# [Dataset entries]
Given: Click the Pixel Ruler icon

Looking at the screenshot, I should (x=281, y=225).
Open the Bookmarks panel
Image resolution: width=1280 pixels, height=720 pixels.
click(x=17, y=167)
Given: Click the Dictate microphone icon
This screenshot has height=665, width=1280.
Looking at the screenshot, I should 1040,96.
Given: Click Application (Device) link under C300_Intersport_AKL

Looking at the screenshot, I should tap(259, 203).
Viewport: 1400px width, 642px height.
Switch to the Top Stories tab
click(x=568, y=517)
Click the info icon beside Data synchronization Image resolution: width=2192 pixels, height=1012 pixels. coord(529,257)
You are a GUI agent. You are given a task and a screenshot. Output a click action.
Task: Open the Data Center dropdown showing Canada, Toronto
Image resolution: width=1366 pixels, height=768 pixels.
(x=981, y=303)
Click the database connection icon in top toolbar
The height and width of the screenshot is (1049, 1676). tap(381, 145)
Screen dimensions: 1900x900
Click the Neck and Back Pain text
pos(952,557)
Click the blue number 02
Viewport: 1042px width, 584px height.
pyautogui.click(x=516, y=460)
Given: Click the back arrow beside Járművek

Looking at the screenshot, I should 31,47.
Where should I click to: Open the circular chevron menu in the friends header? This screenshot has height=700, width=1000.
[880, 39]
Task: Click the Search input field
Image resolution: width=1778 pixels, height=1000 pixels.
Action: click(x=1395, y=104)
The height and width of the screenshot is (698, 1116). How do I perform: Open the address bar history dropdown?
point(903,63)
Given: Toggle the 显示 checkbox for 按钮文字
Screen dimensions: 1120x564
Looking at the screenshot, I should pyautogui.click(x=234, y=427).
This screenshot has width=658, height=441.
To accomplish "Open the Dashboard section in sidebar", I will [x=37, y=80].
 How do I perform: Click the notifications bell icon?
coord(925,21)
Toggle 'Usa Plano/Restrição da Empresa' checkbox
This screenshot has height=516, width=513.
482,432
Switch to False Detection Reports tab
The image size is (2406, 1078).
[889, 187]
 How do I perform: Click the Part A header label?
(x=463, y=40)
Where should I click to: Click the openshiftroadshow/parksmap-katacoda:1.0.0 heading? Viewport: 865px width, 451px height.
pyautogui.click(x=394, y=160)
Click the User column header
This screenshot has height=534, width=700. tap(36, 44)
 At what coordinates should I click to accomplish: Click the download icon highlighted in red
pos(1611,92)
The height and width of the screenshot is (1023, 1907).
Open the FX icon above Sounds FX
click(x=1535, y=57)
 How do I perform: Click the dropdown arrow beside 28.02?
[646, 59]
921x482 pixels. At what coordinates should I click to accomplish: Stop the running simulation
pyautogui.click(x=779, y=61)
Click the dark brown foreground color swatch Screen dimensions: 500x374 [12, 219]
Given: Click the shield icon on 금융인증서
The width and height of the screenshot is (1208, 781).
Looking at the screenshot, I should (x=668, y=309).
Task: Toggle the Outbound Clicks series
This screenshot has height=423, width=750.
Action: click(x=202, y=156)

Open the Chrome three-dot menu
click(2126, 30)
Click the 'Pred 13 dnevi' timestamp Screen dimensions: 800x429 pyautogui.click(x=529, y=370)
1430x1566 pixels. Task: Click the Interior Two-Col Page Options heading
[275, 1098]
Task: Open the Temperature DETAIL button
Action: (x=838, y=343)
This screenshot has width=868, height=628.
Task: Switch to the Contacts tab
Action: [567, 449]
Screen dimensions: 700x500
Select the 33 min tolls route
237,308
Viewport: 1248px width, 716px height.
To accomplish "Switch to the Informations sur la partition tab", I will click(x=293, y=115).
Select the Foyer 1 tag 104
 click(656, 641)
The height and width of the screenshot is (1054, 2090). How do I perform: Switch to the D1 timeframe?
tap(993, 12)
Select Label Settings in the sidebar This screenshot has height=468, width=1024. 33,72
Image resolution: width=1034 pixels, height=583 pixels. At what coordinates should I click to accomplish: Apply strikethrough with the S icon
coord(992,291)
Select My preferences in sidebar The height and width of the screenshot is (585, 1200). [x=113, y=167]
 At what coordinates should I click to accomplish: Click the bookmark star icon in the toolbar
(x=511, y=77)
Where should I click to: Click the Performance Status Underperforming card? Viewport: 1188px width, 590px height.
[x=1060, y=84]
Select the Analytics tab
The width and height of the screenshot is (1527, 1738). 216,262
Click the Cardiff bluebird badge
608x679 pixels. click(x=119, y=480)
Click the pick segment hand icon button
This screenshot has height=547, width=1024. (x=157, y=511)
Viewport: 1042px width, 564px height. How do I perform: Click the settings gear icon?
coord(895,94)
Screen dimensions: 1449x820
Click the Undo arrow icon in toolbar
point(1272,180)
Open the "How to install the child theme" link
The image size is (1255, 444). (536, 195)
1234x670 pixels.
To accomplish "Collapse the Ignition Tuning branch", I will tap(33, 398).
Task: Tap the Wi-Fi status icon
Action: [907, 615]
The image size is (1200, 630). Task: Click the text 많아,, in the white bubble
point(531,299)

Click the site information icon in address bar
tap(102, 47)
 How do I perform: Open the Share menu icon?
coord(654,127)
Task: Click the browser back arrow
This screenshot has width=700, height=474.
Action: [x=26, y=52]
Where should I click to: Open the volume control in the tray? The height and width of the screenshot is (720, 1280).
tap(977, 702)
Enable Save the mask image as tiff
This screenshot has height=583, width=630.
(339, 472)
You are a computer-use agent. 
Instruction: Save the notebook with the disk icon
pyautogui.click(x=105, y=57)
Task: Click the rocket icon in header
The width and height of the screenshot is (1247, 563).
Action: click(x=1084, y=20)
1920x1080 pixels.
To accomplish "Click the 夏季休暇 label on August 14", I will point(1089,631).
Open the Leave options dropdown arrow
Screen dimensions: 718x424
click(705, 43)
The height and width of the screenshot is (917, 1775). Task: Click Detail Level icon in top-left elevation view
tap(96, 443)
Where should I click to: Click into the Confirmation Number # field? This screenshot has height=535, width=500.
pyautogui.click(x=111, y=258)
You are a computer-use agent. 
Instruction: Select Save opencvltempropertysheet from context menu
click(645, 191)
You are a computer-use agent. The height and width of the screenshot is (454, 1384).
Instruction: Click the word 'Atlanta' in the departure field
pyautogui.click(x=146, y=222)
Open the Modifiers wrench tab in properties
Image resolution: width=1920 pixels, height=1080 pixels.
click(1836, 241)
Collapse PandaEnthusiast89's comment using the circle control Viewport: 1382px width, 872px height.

# [Task description]
Filter the entries and copy out every line with the word "sidebar".

# [Solution to this exercise]
To accomplish "Open the Dashboard section in sidebar", I will [x=37, y=80].
Select Label Settings in the sidebar This screenshot has height=468, width=1024. 33,72
Select My preferences in sidebar The height and width of the screenshot is (585, 1200). [x=113, y=167]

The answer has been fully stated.